In conclusion, nuclear generation is an ideal complement to VRE, allowing them to be increasingly deployed while mitigating and spreading the extraordinary costs of upgrading the grids over time. The need to address climate change "rediscovers" nuclear energy as a valuable ally in the long process of energy transition towards more climate-friendly forms of generation. Given this context, the life extension of nuclear power plants, which can significantly increase their operating time with a much lower investment than the installation of a new plant, represents one of the most cost-effective and reliable means of adding non-polluting generation to the power system. This is a global trend and, in our country, the Embalse Río Tercero nuclear power plant has already gone through this process and the Atucha I nuclear power plant is in preparation to do so.
The pandemic that has been hitting humanity in recent years has been a painful experience, but it does not seem to have been worked through in order to rethink and reformulate the world we live in. Society is recovering in many areas by repeating the patterns of behaviour that brought us here, and the use of natural resources is no exception. Global coal-based power generation still has roughly the same share, close to 40%, as was the case forty years ago, with a generation volume that is now four times higher.

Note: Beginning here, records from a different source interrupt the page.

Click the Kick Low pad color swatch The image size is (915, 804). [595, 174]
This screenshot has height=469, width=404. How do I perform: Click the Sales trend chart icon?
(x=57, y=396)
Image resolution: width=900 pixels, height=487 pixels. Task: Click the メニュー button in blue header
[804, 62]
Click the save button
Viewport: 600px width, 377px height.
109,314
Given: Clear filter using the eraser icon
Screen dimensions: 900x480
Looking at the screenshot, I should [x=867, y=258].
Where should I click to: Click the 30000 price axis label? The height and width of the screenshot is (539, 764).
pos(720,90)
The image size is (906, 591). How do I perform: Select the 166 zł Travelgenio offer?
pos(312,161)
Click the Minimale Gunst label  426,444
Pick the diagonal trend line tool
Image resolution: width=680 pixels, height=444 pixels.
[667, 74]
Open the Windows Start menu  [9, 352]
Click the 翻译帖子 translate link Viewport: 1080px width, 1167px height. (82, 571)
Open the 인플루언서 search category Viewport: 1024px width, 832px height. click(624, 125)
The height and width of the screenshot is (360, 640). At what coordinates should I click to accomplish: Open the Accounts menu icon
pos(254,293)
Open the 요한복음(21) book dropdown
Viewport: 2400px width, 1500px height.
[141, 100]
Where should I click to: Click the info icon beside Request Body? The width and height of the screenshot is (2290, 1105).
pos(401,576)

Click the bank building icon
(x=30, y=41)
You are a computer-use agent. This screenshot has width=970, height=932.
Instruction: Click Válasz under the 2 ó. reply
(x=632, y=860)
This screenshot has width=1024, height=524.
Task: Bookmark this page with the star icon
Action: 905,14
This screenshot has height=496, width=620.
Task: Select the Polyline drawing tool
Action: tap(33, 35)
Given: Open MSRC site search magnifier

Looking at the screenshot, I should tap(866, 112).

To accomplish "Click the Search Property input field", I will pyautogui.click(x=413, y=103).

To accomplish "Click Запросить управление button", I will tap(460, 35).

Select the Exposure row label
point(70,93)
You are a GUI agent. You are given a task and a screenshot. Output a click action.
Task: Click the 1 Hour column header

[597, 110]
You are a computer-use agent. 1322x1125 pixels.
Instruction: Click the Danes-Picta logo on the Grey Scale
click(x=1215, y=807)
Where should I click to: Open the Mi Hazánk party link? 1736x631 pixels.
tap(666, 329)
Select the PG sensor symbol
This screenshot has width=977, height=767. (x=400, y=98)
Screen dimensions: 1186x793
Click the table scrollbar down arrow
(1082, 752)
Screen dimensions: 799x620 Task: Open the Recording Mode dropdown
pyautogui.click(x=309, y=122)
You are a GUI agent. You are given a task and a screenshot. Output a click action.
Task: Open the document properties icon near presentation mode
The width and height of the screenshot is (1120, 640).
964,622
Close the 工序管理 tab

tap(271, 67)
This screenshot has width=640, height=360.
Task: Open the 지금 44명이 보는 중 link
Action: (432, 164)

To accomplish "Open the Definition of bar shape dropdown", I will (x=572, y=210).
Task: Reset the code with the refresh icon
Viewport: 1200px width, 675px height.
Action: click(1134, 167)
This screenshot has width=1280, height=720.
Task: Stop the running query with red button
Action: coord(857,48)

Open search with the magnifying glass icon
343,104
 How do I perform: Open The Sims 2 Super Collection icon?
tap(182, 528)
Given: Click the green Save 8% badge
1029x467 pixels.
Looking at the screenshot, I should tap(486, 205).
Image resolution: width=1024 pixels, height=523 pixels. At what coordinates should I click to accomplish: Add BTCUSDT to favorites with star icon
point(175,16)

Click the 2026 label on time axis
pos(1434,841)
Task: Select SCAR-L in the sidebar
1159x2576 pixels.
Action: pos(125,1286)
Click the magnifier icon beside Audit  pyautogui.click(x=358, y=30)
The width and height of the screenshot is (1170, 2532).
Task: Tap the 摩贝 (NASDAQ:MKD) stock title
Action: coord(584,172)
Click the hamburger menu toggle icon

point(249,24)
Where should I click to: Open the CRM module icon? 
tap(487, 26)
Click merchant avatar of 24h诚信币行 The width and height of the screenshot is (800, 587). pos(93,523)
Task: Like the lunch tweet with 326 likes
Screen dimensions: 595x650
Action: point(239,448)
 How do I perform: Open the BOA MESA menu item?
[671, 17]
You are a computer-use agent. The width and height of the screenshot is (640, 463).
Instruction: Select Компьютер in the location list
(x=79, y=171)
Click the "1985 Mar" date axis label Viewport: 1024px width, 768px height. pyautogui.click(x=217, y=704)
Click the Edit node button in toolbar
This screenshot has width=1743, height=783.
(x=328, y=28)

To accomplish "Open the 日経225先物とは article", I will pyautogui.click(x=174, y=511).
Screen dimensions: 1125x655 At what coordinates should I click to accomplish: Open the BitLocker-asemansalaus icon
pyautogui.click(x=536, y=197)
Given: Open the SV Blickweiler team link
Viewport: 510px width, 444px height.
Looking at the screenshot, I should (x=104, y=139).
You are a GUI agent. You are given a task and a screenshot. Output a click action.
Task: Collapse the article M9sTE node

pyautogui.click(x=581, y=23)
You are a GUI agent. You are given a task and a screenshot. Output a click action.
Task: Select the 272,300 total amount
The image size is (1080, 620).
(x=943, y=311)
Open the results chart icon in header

Germany, at the forefront of the developed world, is gradually phasing out nuclear generation by compensating with gas, while maintaining the share of coal in the electricity mix. This behaviour stands in defiance of rationality as it is a country that relies on imported gas and, moreover, the current war in Europe will force it to use a far more expensive resource.
Finally, it is a mistake to close the door on the nuclear option for power generation, especially for countries that cannot readily afford the huge investments associated with the upgrade of power grids involving extensions, interconnections, and digitalisation. Nuclear power plants can complement the growing incorporation of wind and solar power plants by providing the necessary flexibility and stability to power grids, which can then be revamped in a slower and more affordable fashion, while at the same time ensuring the necessary cutbacks in emissions needed to avoid drastic and damaging disruptions of our planet's climate.
Carla Notari is Dean of the Dan Beninson Institute of Nuclear Technology, Lifetime Consultant to the National Atomic Energy Commission and Tenured Professor at the Universidad Nacional de San Martín.